EXCERPTS
Some daycares in rural parts of P.E.I. could have trouble enrolling enough children to qualify for new provincial funding.
The new money for early childhood development, announced Friday, comes with a lot of conditions attached: a provincial curriculum, certification for all teachers, accepting infants, accepting children with special needs. Elizabeth Jeffery, who runs Little Wonders Early Learning Centre in Charlottetown, is happy to meet those conditions.
"If the government is going to give us money to run these quality programs, then I think we need to step up and take the training that needs to happen," Jeffery told CBC News Monday.
But there is one condition that concerns some operators in rural areas of the province, a minimum enrolment of 40 students.

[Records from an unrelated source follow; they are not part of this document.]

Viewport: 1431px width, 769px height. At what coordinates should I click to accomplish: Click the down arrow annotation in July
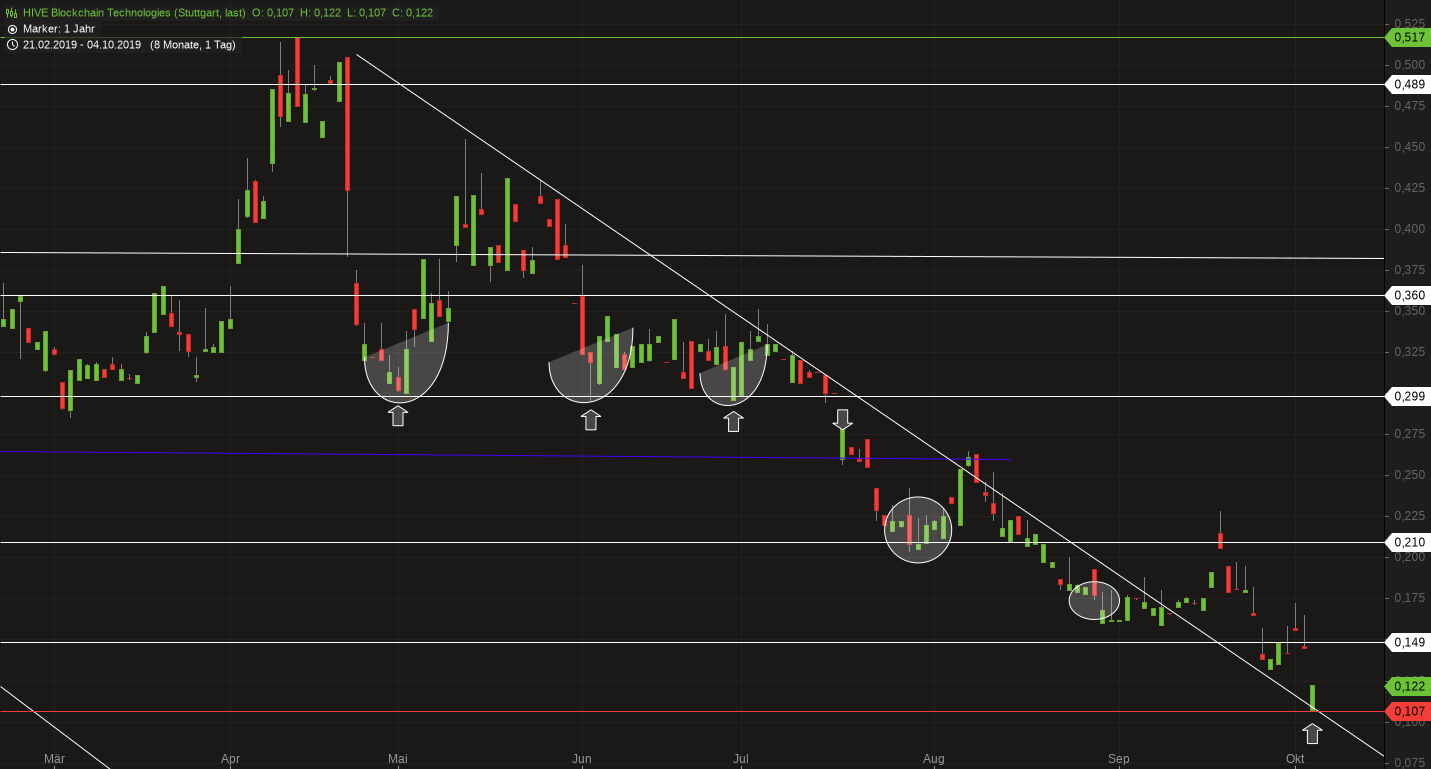click(x=843, y=418)
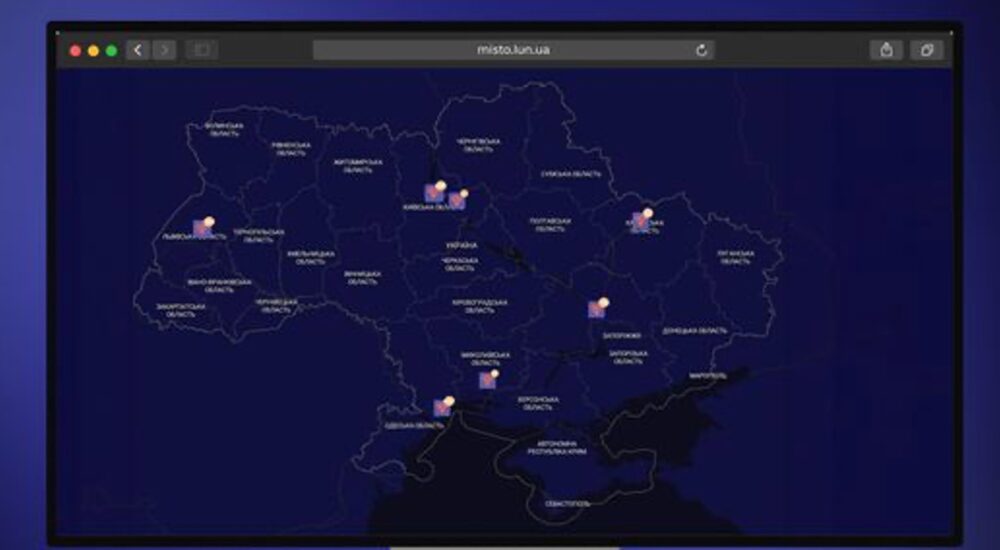The width and height of the screenshot is (1000, 550).
Task: Click the Sevastopol label on the map
Action: [x=567, y=503]
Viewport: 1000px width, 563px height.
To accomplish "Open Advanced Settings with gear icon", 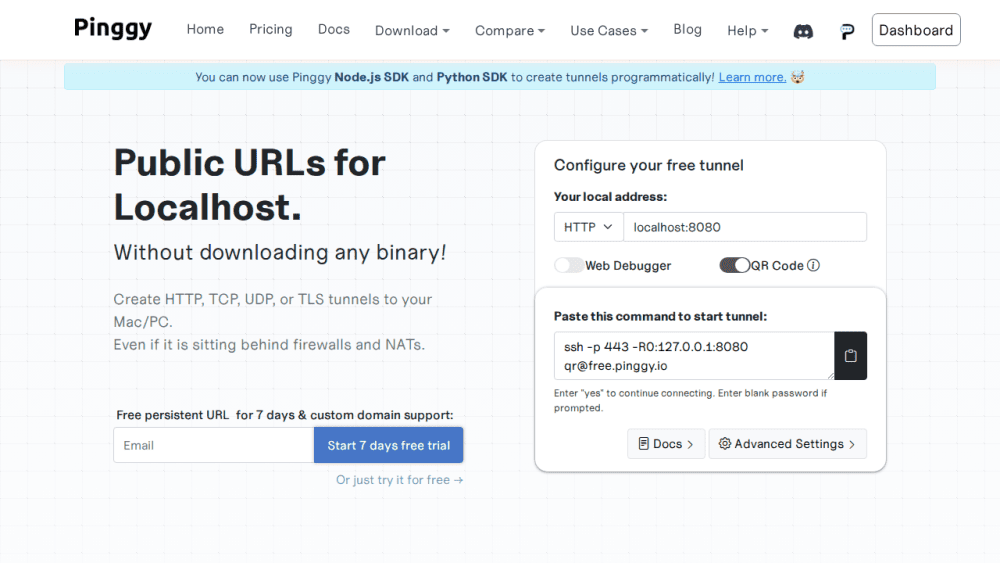I will coord(788,444).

Shelly MacDonald-Manning runs the Down to Earth Child Care Centre in the East Point area. She wants to become a part of the provincial system and is happy to put her staff through the proper training, but she doesn't know how she could reach that enrollment.
"We're at our max, and we are for the fall as well, so we have our 20 and that's working fine," said MacDonald-Manning.
"Above and beyond 20, I'm not so sure. That's a big number for East Point."
The province has said it will be making exceptions to the 40-child rule. In some rural areas where there's only one daycare with fewer than 40 children to look after the province will allow that daycare to become an Early Years Centre. But if there's two or three daycares in one area with smaller numbers, the province said they'll have to band together.
"I'm quite a distance away from another centre," said MacDonald-Manning.
"I really want us to able to stay in this community. This community has supported me wonderfully,"
Operators have one month to decide whether they want to join the new provincial system for the fall. A lot of them say they want more specifics from the government before they make a decision.